(Element and text location data)
= = = = = = =

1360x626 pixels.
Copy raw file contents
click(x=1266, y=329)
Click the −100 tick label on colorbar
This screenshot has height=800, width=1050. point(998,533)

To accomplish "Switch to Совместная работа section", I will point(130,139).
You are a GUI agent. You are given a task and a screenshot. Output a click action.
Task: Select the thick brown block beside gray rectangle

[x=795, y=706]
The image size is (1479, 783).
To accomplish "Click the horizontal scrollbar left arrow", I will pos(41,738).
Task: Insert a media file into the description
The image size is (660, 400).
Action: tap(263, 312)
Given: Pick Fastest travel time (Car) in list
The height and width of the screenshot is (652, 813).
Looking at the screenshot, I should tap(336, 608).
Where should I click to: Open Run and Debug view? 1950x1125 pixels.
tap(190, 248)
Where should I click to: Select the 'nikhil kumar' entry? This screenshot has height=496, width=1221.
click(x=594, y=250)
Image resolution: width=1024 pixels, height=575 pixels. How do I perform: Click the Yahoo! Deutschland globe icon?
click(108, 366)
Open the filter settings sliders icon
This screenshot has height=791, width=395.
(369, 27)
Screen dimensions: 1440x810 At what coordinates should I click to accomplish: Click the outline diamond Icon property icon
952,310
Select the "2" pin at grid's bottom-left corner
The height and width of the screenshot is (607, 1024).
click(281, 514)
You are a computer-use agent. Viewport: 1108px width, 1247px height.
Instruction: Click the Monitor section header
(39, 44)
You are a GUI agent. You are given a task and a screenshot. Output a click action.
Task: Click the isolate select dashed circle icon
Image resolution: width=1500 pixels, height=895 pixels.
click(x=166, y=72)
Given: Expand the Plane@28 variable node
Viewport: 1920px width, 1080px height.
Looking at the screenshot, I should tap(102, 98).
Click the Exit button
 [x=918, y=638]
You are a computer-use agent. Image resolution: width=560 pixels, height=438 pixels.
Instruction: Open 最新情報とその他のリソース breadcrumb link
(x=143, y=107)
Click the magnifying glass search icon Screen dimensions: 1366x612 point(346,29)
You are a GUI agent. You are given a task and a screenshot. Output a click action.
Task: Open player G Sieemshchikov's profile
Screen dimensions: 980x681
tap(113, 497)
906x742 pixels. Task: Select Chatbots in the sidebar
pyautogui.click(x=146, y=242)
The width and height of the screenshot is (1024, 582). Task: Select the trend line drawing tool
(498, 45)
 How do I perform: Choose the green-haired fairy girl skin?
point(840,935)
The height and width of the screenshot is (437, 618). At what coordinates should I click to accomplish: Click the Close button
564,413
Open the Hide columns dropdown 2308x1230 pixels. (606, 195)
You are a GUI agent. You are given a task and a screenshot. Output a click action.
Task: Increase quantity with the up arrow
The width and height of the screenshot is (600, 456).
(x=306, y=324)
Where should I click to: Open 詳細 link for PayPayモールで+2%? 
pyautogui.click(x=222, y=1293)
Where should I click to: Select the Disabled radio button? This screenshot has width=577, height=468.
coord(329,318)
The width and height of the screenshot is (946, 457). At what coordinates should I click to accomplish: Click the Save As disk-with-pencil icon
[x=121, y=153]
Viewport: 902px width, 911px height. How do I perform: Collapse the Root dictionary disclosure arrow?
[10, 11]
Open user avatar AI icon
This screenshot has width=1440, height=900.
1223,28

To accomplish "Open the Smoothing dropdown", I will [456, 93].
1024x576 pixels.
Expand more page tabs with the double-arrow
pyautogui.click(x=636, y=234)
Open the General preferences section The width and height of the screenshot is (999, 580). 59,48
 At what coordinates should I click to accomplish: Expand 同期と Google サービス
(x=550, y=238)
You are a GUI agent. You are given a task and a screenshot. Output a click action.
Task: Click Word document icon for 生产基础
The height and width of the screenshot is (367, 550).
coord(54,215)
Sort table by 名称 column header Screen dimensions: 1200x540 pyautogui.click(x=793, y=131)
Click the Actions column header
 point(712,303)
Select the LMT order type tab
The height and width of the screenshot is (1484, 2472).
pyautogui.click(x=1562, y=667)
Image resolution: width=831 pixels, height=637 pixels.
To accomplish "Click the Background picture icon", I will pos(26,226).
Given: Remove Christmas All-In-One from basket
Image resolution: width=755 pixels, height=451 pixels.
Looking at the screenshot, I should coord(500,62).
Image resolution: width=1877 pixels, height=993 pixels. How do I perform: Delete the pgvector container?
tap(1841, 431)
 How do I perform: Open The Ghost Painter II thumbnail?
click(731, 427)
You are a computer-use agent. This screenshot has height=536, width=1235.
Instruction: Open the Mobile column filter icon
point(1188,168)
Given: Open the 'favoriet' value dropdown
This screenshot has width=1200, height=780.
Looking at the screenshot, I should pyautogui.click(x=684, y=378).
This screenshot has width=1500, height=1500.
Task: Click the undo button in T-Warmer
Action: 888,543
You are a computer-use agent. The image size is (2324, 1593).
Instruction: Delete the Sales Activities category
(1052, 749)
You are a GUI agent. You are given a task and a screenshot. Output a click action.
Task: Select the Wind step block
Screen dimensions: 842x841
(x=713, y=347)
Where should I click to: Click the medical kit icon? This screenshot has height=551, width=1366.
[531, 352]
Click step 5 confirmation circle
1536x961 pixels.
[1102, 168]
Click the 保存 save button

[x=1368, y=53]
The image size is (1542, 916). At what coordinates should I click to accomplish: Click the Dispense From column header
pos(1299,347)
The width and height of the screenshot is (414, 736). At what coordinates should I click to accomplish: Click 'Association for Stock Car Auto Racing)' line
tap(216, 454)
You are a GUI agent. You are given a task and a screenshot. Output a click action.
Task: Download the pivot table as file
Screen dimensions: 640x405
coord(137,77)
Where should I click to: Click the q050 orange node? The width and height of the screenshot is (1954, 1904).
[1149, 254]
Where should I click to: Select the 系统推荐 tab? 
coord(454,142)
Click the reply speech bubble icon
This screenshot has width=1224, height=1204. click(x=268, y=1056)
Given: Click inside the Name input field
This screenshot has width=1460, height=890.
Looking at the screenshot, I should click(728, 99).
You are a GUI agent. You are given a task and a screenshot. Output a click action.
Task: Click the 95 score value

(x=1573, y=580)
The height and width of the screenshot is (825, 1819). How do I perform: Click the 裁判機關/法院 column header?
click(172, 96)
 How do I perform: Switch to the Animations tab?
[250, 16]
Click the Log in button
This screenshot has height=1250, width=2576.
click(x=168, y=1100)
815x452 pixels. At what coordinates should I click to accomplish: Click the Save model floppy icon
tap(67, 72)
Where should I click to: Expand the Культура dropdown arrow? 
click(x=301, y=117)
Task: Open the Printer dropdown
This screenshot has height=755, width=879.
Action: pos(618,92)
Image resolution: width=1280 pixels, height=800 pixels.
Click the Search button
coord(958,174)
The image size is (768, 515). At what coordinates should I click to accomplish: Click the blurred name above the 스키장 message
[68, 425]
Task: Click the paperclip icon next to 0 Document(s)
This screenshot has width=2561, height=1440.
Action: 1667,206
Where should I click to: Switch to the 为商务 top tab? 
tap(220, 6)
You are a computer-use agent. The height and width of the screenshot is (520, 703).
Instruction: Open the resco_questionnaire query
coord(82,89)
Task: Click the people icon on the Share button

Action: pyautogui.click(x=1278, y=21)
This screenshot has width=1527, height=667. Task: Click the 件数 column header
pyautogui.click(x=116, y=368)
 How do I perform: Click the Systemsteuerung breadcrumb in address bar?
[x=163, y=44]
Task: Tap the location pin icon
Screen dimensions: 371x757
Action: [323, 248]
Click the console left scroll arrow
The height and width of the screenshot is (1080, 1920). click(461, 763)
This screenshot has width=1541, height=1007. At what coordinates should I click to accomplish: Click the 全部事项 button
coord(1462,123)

= = = = = = =

● **Given exercise**:
Write out all of the lines in the rows above as a numbered list, leaving out any blank lines.

● **Task solution**:
1. 1360x626 pixels.
2. Copy raw file contents
3. click(x=1266, y=329)
4. Click the −100 tick label on colorbar
5. This screenshot has height=800, width=1050. point(998,533)
6. To accomplish "Switch to Совместная работа section", I will point(130,139).
7. You are a GUI agent. You are given a task and a screenshot. Output a click action.
8. Task: Select the thick brown block beside gray rectangle
9. [x=795, y=706]
10. The image size is (1479, 783).
11. To accomplish "Click the horizontal scrollbar left arrow", I will pos(41,738).
12. Task: Insert a media file into the description
13. The image size is (660, 400).
14. Action: tap(263, 312)
15. Given: Pick Fastest travel time (Car) in list
16. The height and width of the screenshot is (652, 813).
17. Looking at the screenshot, I should tap(336, 608).
18. Where should I click to: Open Run and Debug view? 1950x1125 pixels.
19. tap(190, 248)
20. Where should I click to: Select the 'nikhil kumar' entry? This screenshot has height=496, width=1221.
21. click(x=594, y=250)
22. Image resolution: width=1024 pixels, height=575 pixels. How do I perform: Click the Yahoo! Deutschland globe icon?
23. click(108, 366)
24. Open the filter settings sliders icon
25. This screenshot has height=791, width=395.
26. (369, 27)
27. Screen dimensions: 1440x810 At what coordinates should I click to accomplish: Click the outline diamond Icon property icon
28. 952,310
29. Select the "2" pin at grid's bottom-left corner
30. The height and width of the screenshot is (607, 1024).
31. click(281, 514)
32. You are a computer-use agent. Viewport: 1108px width, 1247px height.
33. Instruction: Click the Monitor section header
34. (39, 44)
35. You are a GUI agent. You are given a task and a screenshot. Output a click action.
36. Task: Click the isolate select dashed circle icon
37. Image resolution: width=1500 pixels, height=895 pixels.
38. click(x=166, y=72)
39. Given: Expand the Plane@28 variable node
40. Viewport: 1920px width, 1080px height.
41. Looking at the screenshot, I should tap(102, 98).
42. Click the Exit button
43.  [x=918, y=638]
44. You are a computer-use agent. Image resolution: width=560 pixels, height=438 pixels.
45. Instruction: Open 最新情報とその他のリソース breadcrumb link
46. (x=143, y=107)
47. Click the magnifying glass search icon Screen dimensions: 1366x612 point(346,29)
48. You are a GUI agent. You are given a task and a screenshot. Output a click action.
49. Task: Open player G Sieemshchikov's profile
50. Screen dimensions: 980x681
51. tap(113, 497)
52. 906x742 pixels. Task: Select Chatbots in the sidebar
53. pyautogui.click(x=146, y=242)
54. The width and height of the screenshot is (1024, 582). Task: Select the trend line drawing tool
55. (498, 45)
56.  How do I perform: Choose the green-haired fairy girl skin?
57. point(840,935)
58. The height and width of the screenshot is (437, 618). At what coordinates should I click to accomplish: Click the Close button
59. 564,413
60. Open the Hide columns dropdown 2308x1230 pixels. (606, 195)
61. You are a GUI agent. You are given a task and a screenshot. Output a click action.
62. Task: Increase quantity with the up arrow
63. The width and height of the screenshot is (600, 456).
64. (x=306, y=324)
65. Where should I click to: Open 詳細 link for PayPayモールで+2%? 
66. pyautogui.click(x=222, y=1293)
67. Where should I click to: Select the Disabled radio button? This screenshot has width=577, height=468.
68. coord(329,318)
69. The width and height of the screenshot is (946, 457). At what coordinates should I click to accomplish: Click the Save As disk-with-pencil icon
70. [x=121, y=153]
71. Viewport: 902px width, 911px height. How do I perform: Collapse the Root dictionary disclosure arrow?
72. [10, 11]
73. Open user avatar AI icon
74. This screenshot has width=1440, height=900.
75. 1223,28
76. To accomplish "Open the Smoothing dropdown", I will [456, 93].
77. 1024x576 pixels.
78. Expand more page tabs with the double-arrow
79. pyautogui.click(x=636, y=234)
80. Open the General preferences section The width and height of the screenshot is (999, 580). 59,48
81.  At what coordinates should I click to accomplish: Expand 同期と Google サービス
82. (x=550, y=238)
83. You are a GUI agent. You are given a task and a screenshot. Output a click action.
84. Task: Click Word document icon for 生产基础
85. The height and width of the screenshot is (367, 550).
86. coord(54,215)
87. Sort table by 名称 column header Screen dimensions: 1200x540 pyautogui.click(x=793, y=131)
88. Click the Actions column header
89.  point(712,303)
90. Select the LMT order type tab
91. The height and width of the screenshot is (1484, 2472).
92. pyautogui.click(x=1562, y=667)
93. Image resolution: width=831 pixels, height=637 pixels.
94. To accomplish "Click the Background picture icon", I will pos(26,226).
95. Given: Remove Christmas All-In-One from basket
96. Image resolution: width=755 pixels, height=451 pixels.
97. Looking at the screenshot, I should coord(500,62).
98. Image resolution: width=1877 pixels, height=993 pixels. How do I perform: Delete the pgvector container?
99. tap(1841, 431)
100.  How do I perform: Open The Ghost Painter II thumbnail?
101. click(731, 427)
102. You are a computer-use agent. This screenshot has height=536, width=1235.
103. Instruction: Open the Mobile column filter icon
104. point(1188,168)
105. Given: Open the 'favoriet' value dropdown
106. This screenshot has width=1200, height=780.
107. Looking at the screenshot, I should pyautogui.click(x=684, y=378).
108. This screenshot has width=1500, height=1500.
109. Task: Click the undo button in T-Warmer
110. Action: 888,543
111. You are a computer-use agent. The image size is (2324, 1593).
112. Instruction: Delete the Sales Activities category
113. (1052, 749)
114. You are a GUI agent. You are given a task and a screenshot. Output a click action.
115. Task: Select the Wind step block
116. Screen dimensions: 842x841
117. (x=713, y=347)
118. Where should I click to: Click the medical kit icon? This screenshot has height=551, width=1366.
119. [531, 352]
120. Click step 5 confirmation circle
121. 1536x961 pixels.
122. [1102, 168]
123. Click the 保存 save button
124. [x=1368, y=53]
125. The image size is (1542, 916). At what coordinates should I click to accomplish: Click the Dispense From column header
126. pos(1299,347)
127. The width and height of the screenshot is (414, 736). At what coordinates should I click to accomplish: Click 'Association for Stock Car Auto Racing)' line
128. tap(216, 454)
129. You are a GUI agent. You are given a task and a screenshot. Output a click action.
130. Task: Download the pivot table as file
131. Screen dimensions: 640x405
132. coord(137,77)
133. Where should I click to: Click the q050 orange node? The width and height of the screenshot is (1954, 1904).
134. [1149, 254]
135. Where should I click to: Select the 系统推荐 tab? 
136. coord(454,142)
137. Click the reply speech bubble icon
138. This screenshot has width=1224, height=1204. click(x=268, y=1056)
139. Given: Click inside the Name input field
140. This screenshot has width=1460, height=890.
141. Looking at the screenshot, I should click(728, 99).
142. You are a GUI agent. You are given a task and a screenshot. Output a click action.
143. Task: Click the 95 score value
144. (x=1573, y=580)
145. The height and width of the screenshot is (825, 1819). How do I perform: Click the 裁判機關/法院 column header?
146. click(172, 96)
147.  How do I perform: Switch to the Animations tab?
148. [250, 16]
149. Click the Log in button
150. This screenshot has height=1250, width=2576.
151. click(x=168, y=1100)
152. 815x452 pixels. At what coordinates should I click to accomplish: Click the Save model floppy icon
153. tap(67, 72)
154. Where should I click to: Expand the Культура dropdown arrow? 
155. click(x=301, y=117)
156. Task: Open the Printer dropdown
157. This screenshot has height=755, width=879.
158. Action: pos(618,92)
159. Image resolution: width=1280 pixels, height=800 pixels.
160. Click the Search button
161. coord(958,174)
162. The image size is (768, 515). At what coordinates should I click to accomplish: Click the blurred name above the 스키장 message
163. [68, 425]
164. Task: Click the paperclip icon next to 0 Document(s)
165. This screenshot has width=2561, height=1440.
166. Action: 1667,206
167. Where should I click to: Switch to the 为商务 top tab? 
168. tap(220, 6)
169. You are a computer-use agent. The height and width of the screenshot is (520, 703).
170. Instruction: Open the resco_questionnaire query
171. coord(82,89)
172. Task: Click the people icon on the Share button
173. Action: pyautogui.click(x=1278, y=21)
174. This screenshot has width=1527, height=667. Task: Click the 件数 column header
175. pyautogui.click(x=116, y=368)
176.  How do I perform: Click the Systemsteuerung breadcrumb in address bar?
177. [x=163, y=44]
178. Task: Tap the location pin icon
179. Screen dimensions: 371x757
180. Action: [323, 248]
181. Click the console left scroll arrow
182. The height and width of the screenshot is (1080, 1920). click(461, 763)
183. This screenshot has width=1541, height=1007. At what coordinates should I click to accomplish: Click the 全部事项 button
184. coord(1462,123)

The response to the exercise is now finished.